Pages

Thursday, March 22, 2018

Climate Change is hurting

The past three years have been the hottest on record, the United Nations said, contributing to climate-related disasters such as Arctic warmth and water shortages in South Africa. Floods affected farmers in Asian countries in particuar, with heavy rains in May 2017 causing extreme flooding and landslides in south-western areas of Sri Lanka. The impact of floods on crop production further hurt food security conditions in the country

"The start of 2018 has continued where 2017 left off — with extreme weather claiming lives and destroying livelihoods,"  said WMO Secretary-General Petteri Taalas"Australia and Argentina suffered extreme heatwaves, whilst drought continued in Kenya and Somalia, and the South African city of Cape Town struggled with acute water shortages," he continued. Over the past quarter of a century, atmospheric concentrations of carbon dioxide have increased from 360 parts per million to more than 400 parts per million, the report found. "They will remain above that level for generations to come, committing our planet to a warmer future, with more weather, climate and water extremes," Taalas said.

Global sea surface temperatures in 2017 were the third warmest on record, contributing to the melting of the polar ice sheets, mostly in Greenland and to a lesser extent Antarctica, and significant coral bleaching in Australia's Great Barrier Reef

The North Atlantic hurricane season, major monsoon floods in India and severe drought in parts of east Africa made 2017 the most expensive year yet for severe weather and climate events. "Fuelled by warm sea-surface temperatures, the North Atlantic hurricane season was the costliest ever for the United States, and eradicated decades of development gains in small islands in the Caribbean such as Dominica," Taalas wrote. Reinsurer Munich Re assessed the total disaster losses from weather and climate-related events in 2017 to be $320 billion (€260 billion), the largest annual total on record. 
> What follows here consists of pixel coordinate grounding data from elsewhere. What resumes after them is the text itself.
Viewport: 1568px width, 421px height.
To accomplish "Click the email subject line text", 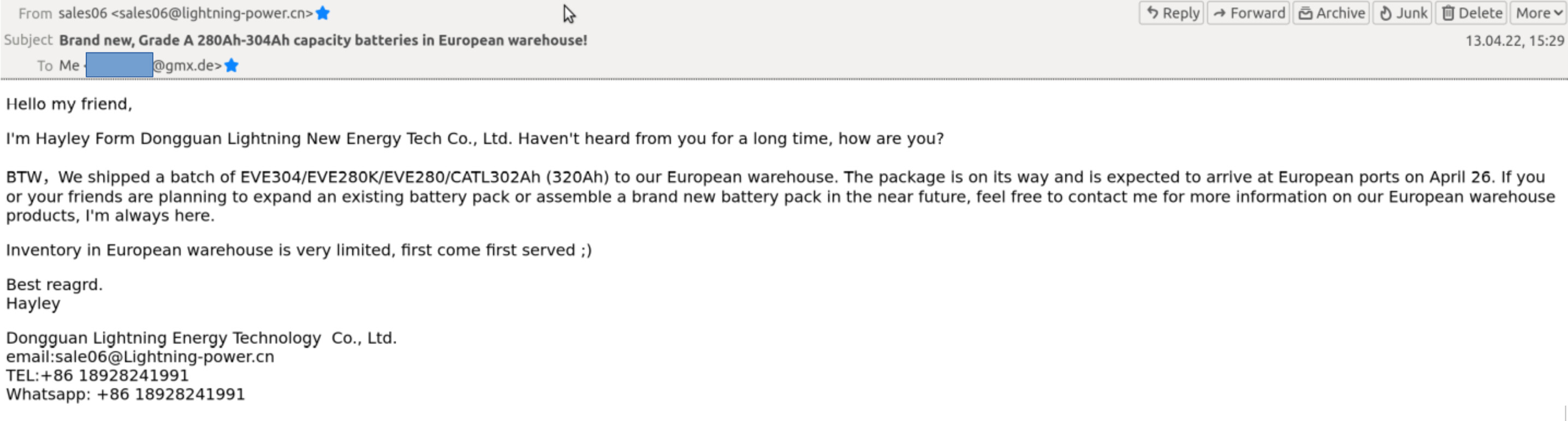I will [x=323, y=40].
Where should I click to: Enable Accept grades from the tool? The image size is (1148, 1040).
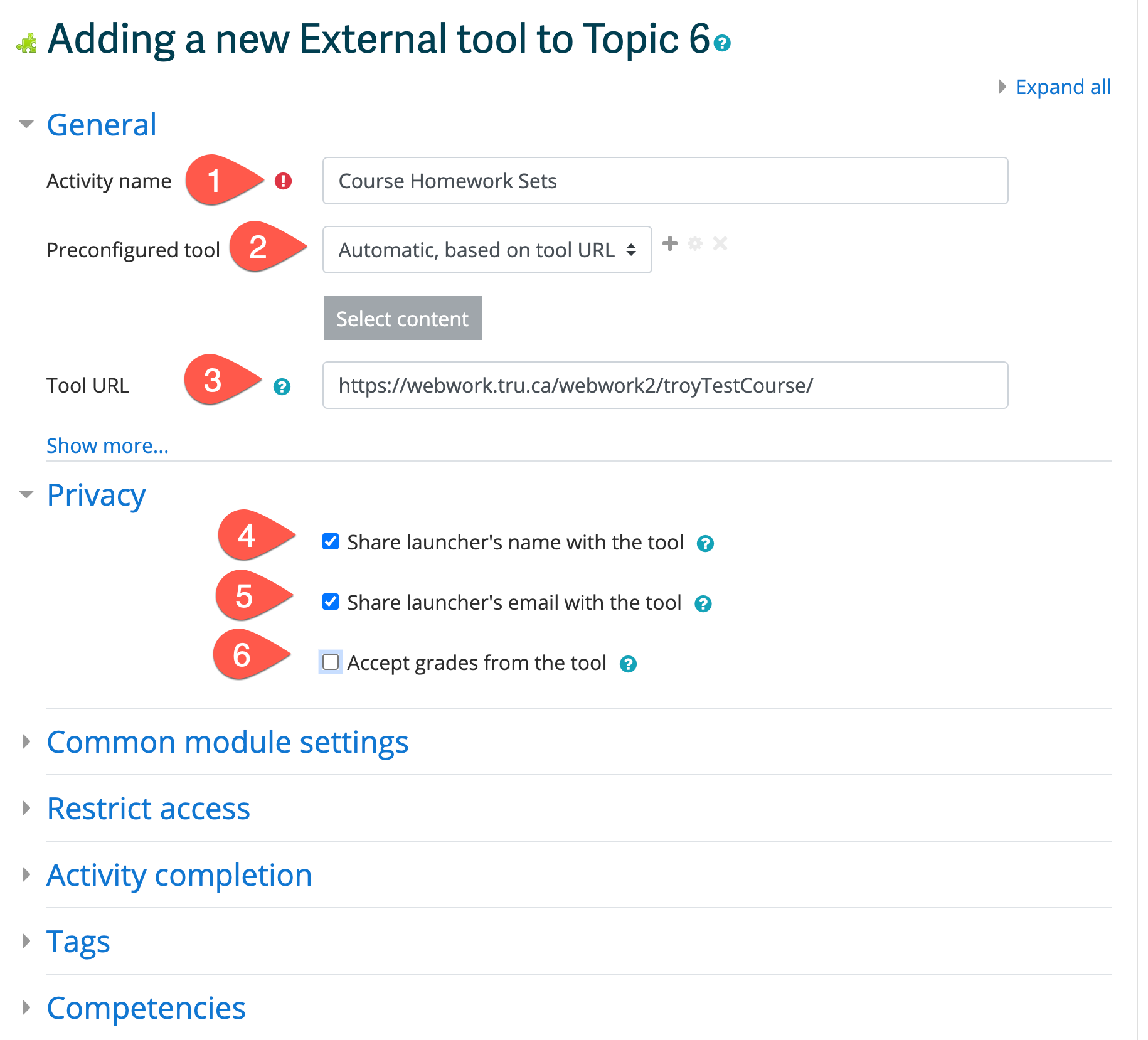(331, 662)

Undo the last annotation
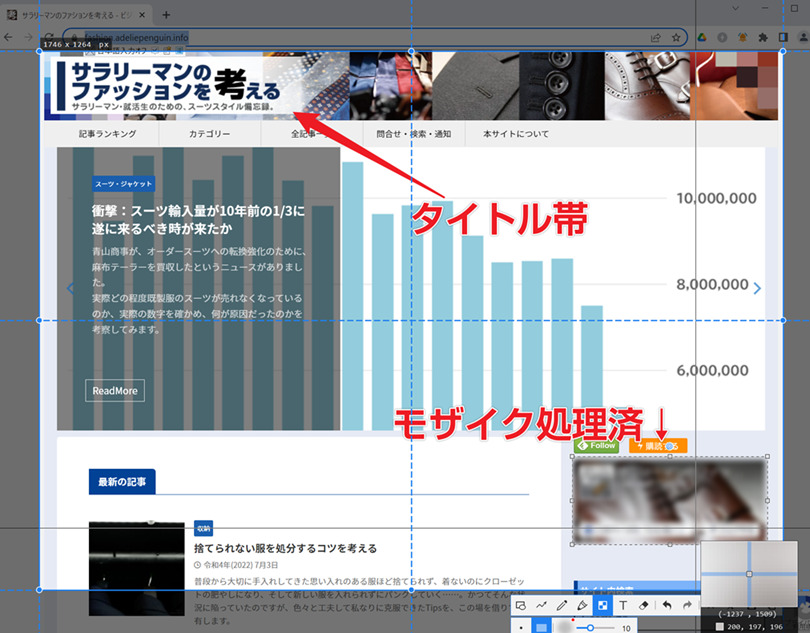tap(667, 606)
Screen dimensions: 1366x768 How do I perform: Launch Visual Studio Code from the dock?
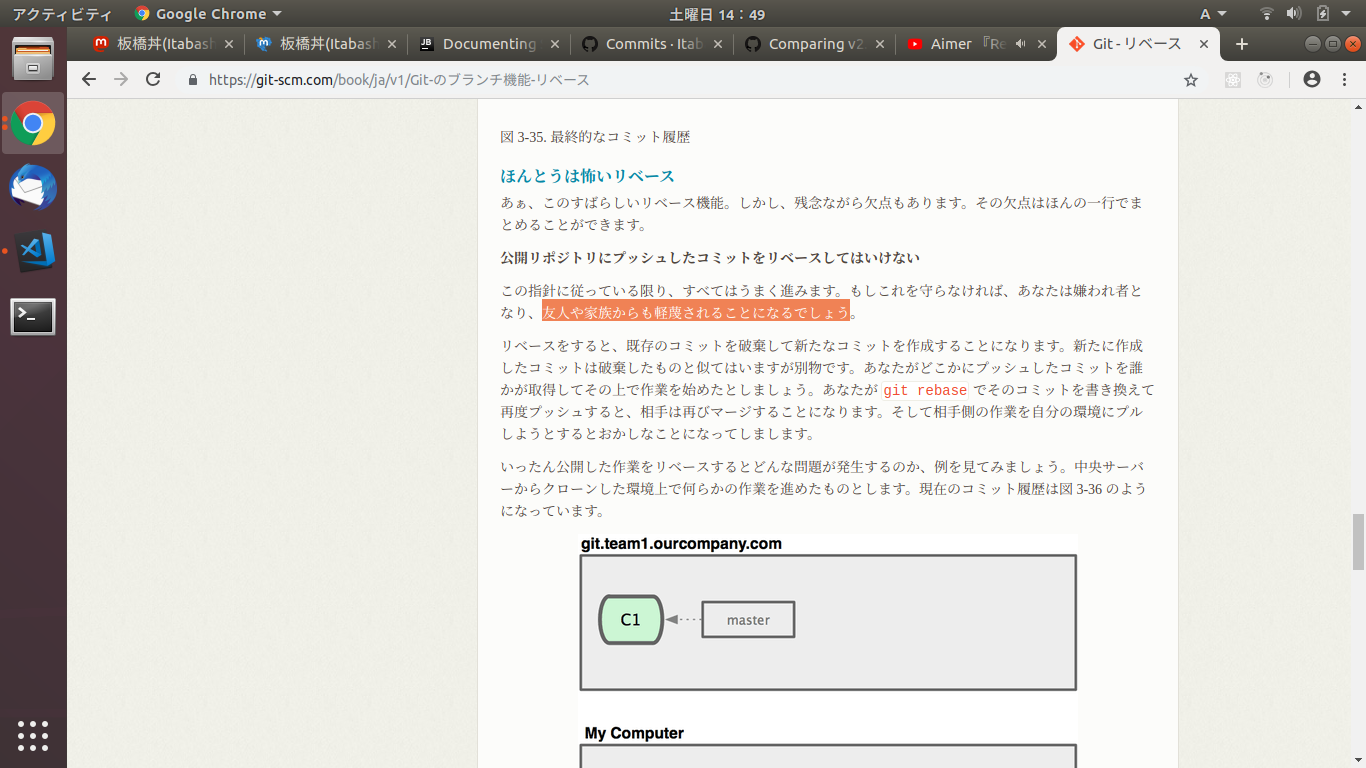point(33,252)
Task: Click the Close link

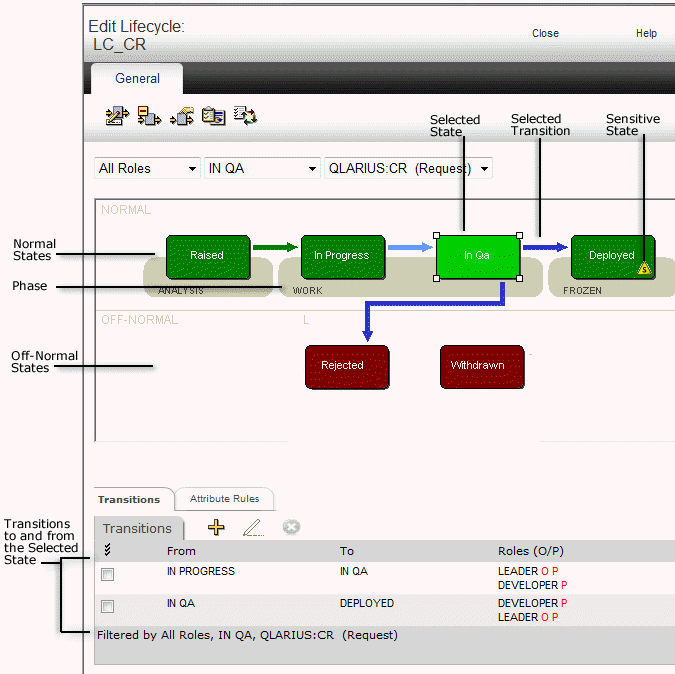Action: 545,33
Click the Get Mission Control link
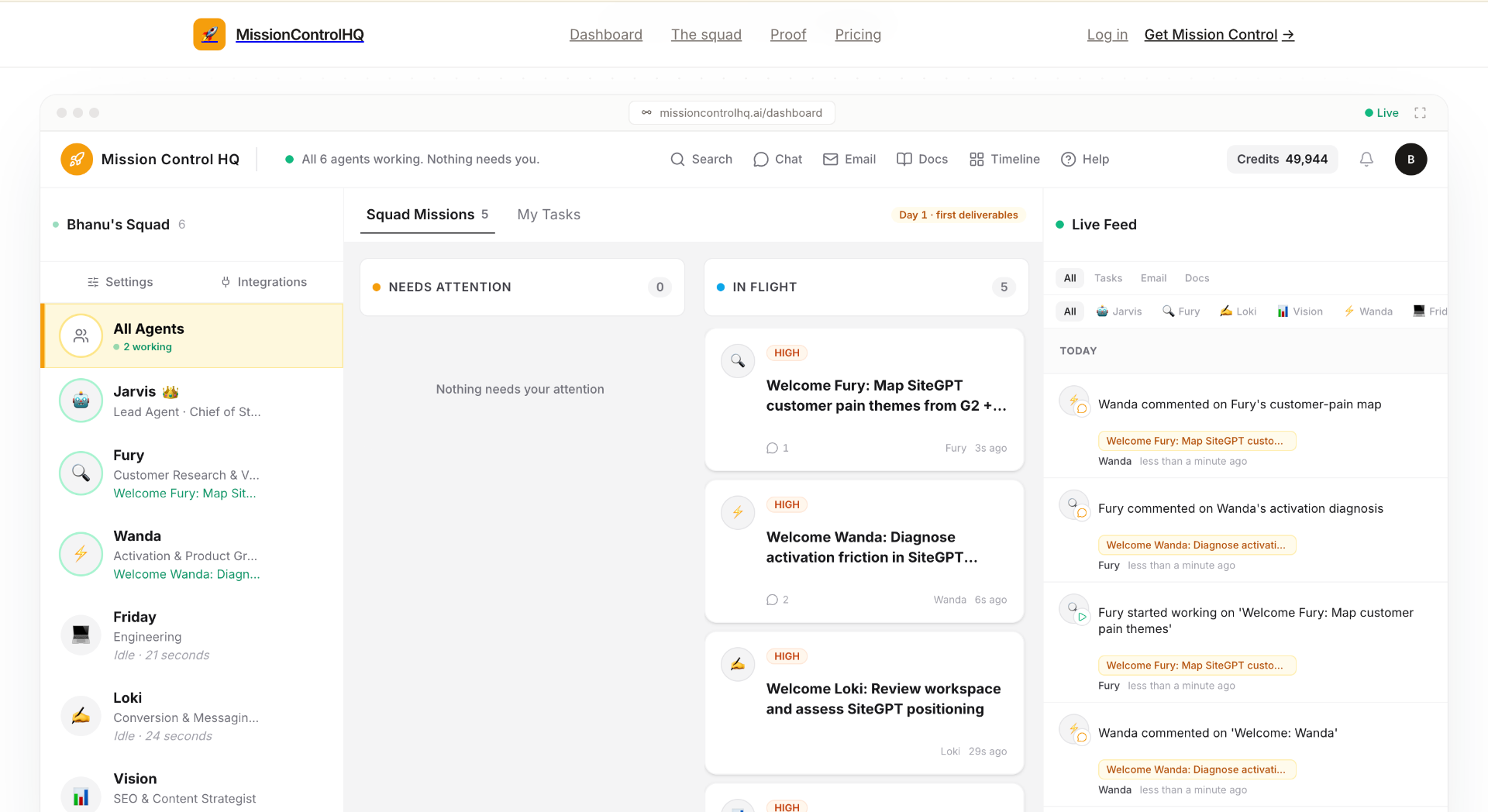 (1219, 35)

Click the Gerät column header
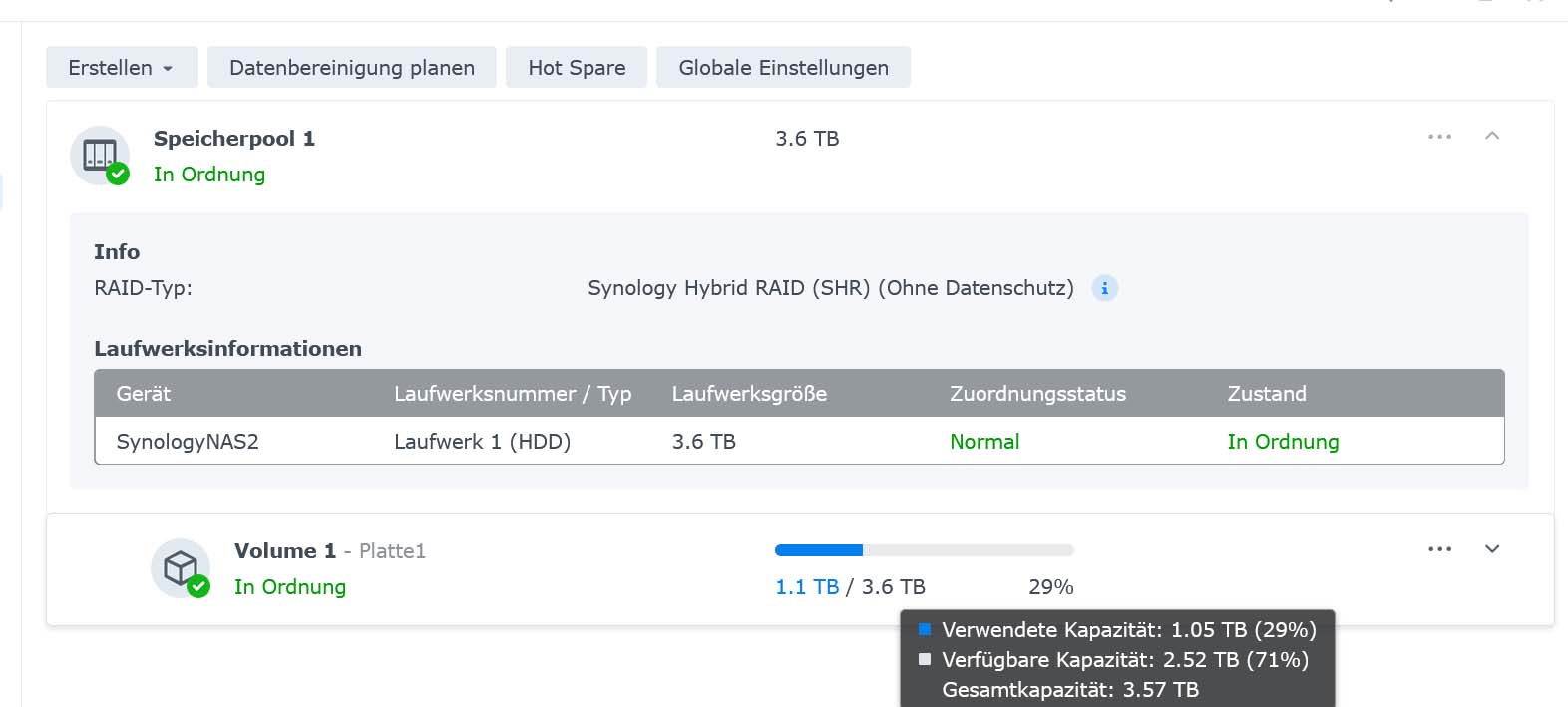(x=144, y=393)
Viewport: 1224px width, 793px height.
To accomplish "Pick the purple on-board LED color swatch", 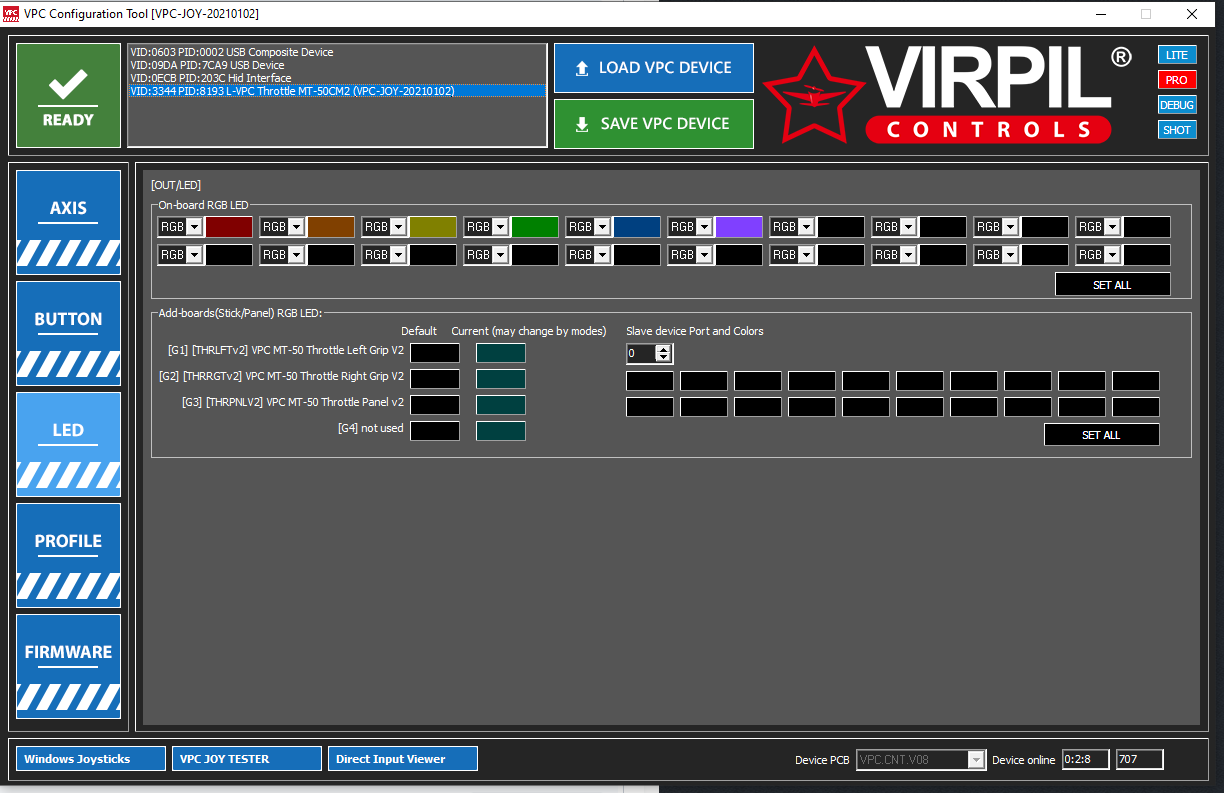I will coord(739,227).
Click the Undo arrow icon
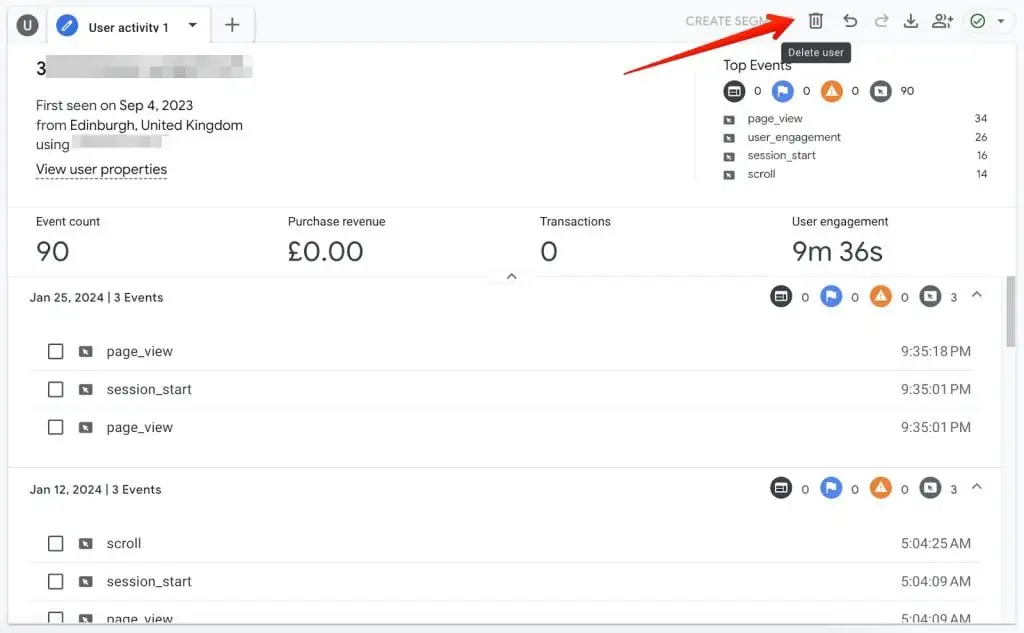The width and height of the screenshot is (1024, 633). [848, 20]
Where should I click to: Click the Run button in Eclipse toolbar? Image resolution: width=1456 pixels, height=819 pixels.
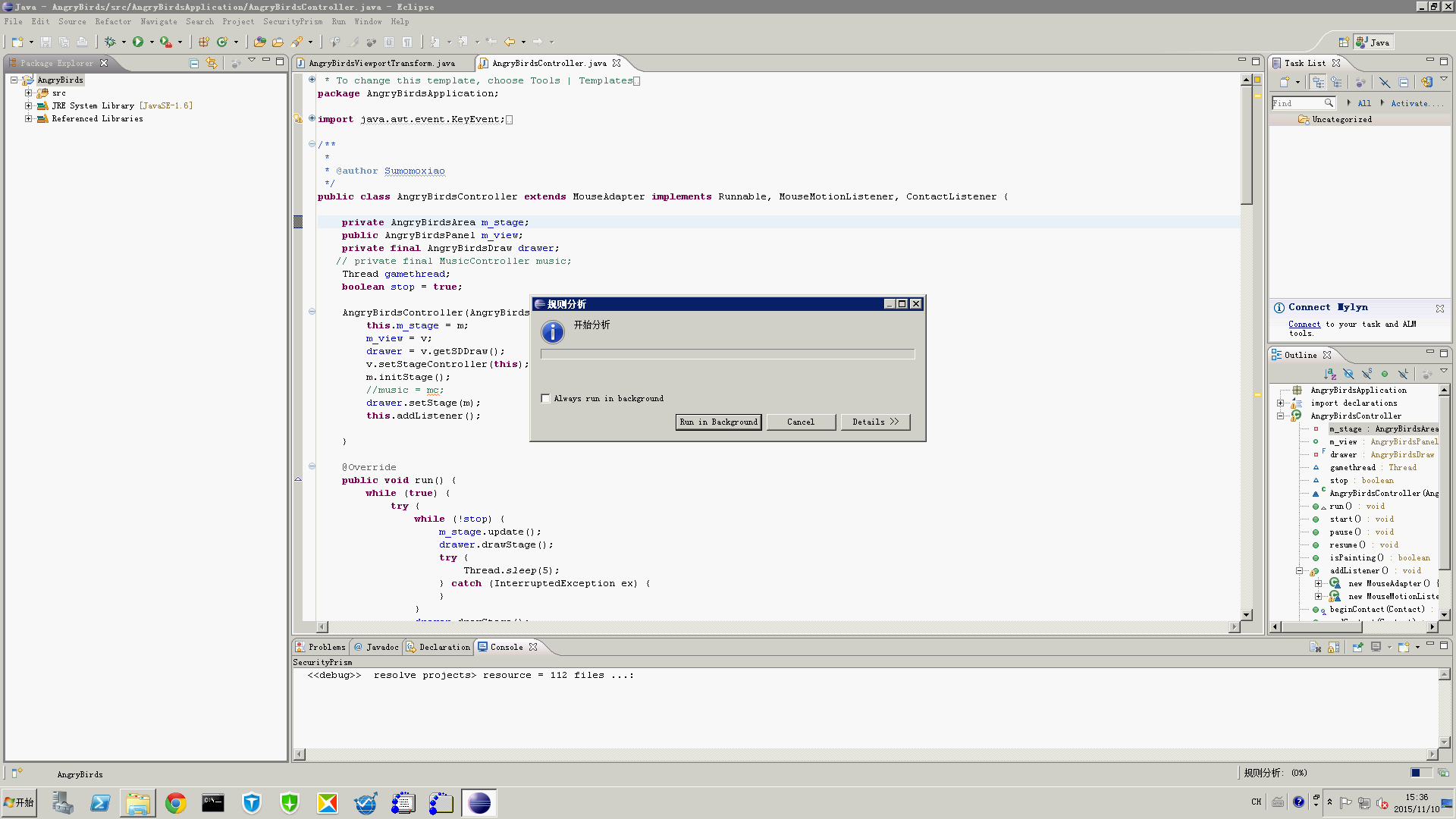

The overall risk of heat-related illness or death has been increasing steadily since 1980, with about 30 pecent of people now living in conditions that deliver potentially deadly temperatures at least 20 days a year, according to the World Health Organization.

Climate change hits vulnerable nations particularly hard, according to the International Monetary Fund (IMF), which said that an increase of 1 degree Celsius in temperature would significantly slash economic growth rates in many low-income countries. In 2016, weather-related disasters displaced 23.5 million people. In Somalia alone, drought and food insecurity saw 892 000 displacements from November 2016 to December 2017, according to the UN High Commissioner for Refugees.